Treasury Wine Estates Faced With Second Class Action
Barely five months into the new year, it is apparent that Australia’s largest wine company, Treasury Wine Estates (TWE), is struggling hard to overcome obstacles coming its way. Presently, the firm has been served with two class actions, witnessed less than ideal operational results and is considering a demerger with its iconic Penfolds brand. Back in February 2020, Treasury Wine has cautioned that as a result of the COVID-19 pandemic, consumption across discretionary segments has been adversely affected in China. As a result, the EBITS guidance of 5 to 10 per cent previously announced is unlikely to be achieved. The dismal update provides a bleak outlook as the company currently makes approximately 40 per cent of its total profits from Asia, primarily from the world’s second-largest economy.
Recently, the firm was served with its first class action by Slater and Gordon over a profit downgrade which occurred in late January, clearing out as much as $3 billion from the company’s market capitalisation. The law firm will be acting on behalf of shareholders who bought the company’s shares between 14 February 2019 and 28 January 2020. The loss in market capitalisation came followed the firm announced a 17 per cent decline in earnings in its first-half report for the six months ending 31 December 2019.
Specifically, the profit downgrade was largely attributed to a wine glut over in the United States. Yet, Treasury Wines is not the only player who has been hit hard by the overwhelming supply of cheap wines. Chateau Ste. Michelle Wine Estates has also posted significant losses in the three months leading to 31 December 2019 due to the massive availability of affordable wines. To recoup losses, Chief Executive Mike Clarke has decided to make changes to its product portfolio.

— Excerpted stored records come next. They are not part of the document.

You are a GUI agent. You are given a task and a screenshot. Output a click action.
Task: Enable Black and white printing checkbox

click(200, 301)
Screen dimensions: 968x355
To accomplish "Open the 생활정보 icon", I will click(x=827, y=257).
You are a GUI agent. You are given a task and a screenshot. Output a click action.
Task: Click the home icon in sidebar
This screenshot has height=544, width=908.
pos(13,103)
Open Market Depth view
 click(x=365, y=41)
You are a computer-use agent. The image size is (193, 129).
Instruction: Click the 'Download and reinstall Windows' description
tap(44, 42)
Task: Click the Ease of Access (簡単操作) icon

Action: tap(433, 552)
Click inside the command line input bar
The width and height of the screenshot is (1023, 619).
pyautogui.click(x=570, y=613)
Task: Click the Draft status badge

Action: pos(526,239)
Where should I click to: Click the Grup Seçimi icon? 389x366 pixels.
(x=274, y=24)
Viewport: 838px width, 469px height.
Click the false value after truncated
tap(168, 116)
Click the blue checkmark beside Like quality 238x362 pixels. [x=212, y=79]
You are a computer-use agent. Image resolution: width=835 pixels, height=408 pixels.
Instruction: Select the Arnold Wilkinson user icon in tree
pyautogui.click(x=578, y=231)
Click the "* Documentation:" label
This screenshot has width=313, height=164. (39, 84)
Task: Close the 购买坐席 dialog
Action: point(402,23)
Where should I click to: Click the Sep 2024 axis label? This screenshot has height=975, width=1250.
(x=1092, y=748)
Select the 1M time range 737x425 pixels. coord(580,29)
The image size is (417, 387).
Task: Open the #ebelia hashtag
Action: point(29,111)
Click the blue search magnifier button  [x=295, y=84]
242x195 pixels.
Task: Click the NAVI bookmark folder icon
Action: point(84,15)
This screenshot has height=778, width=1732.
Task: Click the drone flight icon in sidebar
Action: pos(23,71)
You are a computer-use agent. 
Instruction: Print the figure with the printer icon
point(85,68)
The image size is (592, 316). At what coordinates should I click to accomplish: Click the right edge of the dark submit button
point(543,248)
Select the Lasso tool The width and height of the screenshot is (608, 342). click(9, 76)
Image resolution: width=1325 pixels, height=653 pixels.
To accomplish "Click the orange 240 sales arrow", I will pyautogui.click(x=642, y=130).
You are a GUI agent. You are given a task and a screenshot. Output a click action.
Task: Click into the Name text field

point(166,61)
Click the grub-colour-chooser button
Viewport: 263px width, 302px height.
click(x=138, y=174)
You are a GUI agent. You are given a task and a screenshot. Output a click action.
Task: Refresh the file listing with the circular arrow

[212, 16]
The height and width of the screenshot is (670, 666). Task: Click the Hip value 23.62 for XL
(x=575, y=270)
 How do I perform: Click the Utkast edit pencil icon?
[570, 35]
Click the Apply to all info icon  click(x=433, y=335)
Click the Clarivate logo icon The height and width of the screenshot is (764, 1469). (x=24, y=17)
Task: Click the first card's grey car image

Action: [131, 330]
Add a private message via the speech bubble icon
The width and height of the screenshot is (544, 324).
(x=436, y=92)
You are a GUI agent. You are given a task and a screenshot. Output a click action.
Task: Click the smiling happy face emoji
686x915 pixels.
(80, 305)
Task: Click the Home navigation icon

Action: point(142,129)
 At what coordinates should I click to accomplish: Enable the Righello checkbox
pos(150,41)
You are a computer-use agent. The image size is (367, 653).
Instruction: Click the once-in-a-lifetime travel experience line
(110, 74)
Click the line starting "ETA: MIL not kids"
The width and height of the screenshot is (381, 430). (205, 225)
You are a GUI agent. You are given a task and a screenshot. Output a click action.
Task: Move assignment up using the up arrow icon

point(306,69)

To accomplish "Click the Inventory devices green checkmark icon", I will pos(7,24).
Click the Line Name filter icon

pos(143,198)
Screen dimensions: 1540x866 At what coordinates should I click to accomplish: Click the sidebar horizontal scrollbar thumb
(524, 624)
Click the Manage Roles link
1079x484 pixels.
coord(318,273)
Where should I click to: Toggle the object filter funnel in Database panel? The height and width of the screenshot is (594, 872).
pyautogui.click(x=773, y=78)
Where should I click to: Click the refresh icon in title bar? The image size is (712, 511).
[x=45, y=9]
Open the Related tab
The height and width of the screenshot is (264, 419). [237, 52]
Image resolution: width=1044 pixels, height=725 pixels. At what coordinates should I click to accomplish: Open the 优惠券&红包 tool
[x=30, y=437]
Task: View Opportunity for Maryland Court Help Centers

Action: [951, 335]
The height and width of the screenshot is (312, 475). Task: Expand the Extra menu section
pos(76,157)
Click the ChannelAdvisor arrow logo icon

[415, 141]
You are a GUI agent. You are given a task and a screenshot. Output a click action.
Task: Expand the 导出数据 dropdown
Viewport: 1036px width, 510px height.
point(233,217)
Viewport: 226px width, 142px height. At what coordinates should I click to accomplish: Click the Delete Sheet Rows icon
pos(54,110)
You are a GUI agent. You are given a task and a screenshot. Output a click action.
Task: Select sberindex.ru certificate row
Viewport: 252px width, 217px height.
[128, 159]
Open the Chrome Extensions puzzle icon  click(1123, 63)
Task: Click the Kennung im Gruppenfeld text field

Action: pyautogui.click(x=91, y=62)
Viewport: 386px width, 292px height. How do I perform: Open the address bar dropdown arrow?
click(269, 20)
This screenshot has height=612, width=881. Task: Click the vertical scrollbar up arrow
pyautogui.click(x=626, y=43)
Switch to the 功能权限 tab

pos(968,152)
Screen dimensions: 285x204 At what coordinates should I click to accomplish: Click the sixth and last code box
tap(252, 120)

More notably, the firm intends to separate its lower-priced wines from the luxury wine brands such as Penfolds, to prevent a sharp plunge in margins. The plan was finalised when the firm announced the likely demerger in April where Penfolds will operate as a stand-alone company. Presently, Penfolds constitutes more than 50 per cent of the firm’s profits and could potentially be worth over $10 billion as a business on its own. The valuation is also in part attributed to the sales surge in China where it has been positioned and regarded as a fine, luxury wine. Mr Clarke was of the view that the separation would witness the creation of longer-term value with a renewed focus on traditional Australian luxury wines.
More recently, Treasury Wine has been served with a second class action by Maurice Blackburn when it was accused of misleading the market for 1.5 years before the firm admitted in late January that its US business was taking a hit. Maurice Blackburn asserted that problems within the division, such as diminishing sales and poor branding date back to mid-2018. While the firm’s future remains unknown, it is certain the Treasury Wine will continue to cut back on expenditure. Additionally, current CEO will be succeeded by Tim Ford from 01 July 2020.